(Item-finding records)

· · · ·

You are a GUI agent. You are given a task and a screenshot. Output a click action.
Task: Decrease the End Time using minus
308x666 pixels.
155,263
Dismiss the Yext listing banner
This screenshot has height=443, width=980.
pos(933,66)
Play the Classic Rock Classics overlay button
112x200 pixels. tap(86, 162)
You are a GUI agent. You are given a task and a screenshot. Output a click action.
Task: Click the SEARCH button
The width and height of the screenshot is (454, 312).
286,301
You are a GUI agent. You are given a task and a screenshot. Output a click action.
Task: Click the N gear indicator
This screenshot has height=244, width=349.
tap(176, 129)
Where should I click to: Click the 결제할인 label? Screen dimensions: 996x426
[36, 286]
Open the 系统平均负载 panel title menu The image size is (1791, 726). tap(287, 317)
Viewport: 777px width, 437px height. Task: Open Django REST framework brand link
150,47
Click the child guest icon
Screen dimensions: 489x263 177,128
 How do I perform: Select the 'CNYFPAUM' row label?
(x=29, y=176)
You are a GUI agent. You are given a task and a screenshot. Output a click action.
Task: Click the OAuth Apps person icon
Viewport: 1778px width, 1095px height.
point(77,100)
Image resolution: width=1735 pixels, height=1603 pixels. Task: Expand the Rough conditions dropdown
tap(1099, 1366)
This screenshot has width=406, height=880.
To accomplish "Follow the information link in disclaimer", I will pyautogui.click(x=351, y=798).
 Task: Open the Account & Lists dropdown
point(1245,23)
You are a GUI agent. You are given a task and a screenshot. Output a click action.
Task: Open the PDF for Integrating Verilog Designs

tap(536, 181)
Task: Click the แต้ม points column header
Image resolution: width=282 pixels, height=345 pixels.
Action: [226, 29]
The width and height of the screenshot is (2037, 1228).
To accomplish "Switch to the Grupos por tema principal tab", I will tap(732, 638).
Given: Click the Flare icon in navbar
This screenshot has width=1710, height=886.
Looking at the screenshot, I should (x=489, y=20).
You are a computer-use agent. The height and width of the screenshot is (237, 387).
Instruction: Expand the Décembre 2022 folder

· · · ·

• **PROBLEM DETAILS**
Swap "dropdown" for "drop-down menu" in everything from the line containing "This screenshot has width=406, height=880." down to the last line, and leave all else unchanged.

• **OUTPUT**
This screenshot has width=406, height=880.
To accomplish "Follow the information link in disclaimer", I will pyautogui.click(x=351, y=798).
 Task: Open the Account & Lists drop-down menu
point(1245,23)
You are a GUI agent. You are given a task and a screenshot. Output a click action.
Task: Open the PDF for Integrating Verilog Designs

tap(536, 181)
Task: Click the แต้ม points column header
Image resolution: width=282 pixels, height=345 pixels.
Action: [226, 29]
The width and height of the screenshot is (2037, 1228).
To accomplish "Switch to the Grupos por tema principal tab", I will tap(732, 638).
Given: Click the Flare icon in navbar
This screenshot has width=1710, height=886.
Looking at the screenshot, I should (x=489, y=20).
You are a computer-use agent. The height and width of the screenshot is (237, 387).
Instruction: Expand the Décembre 2022 folder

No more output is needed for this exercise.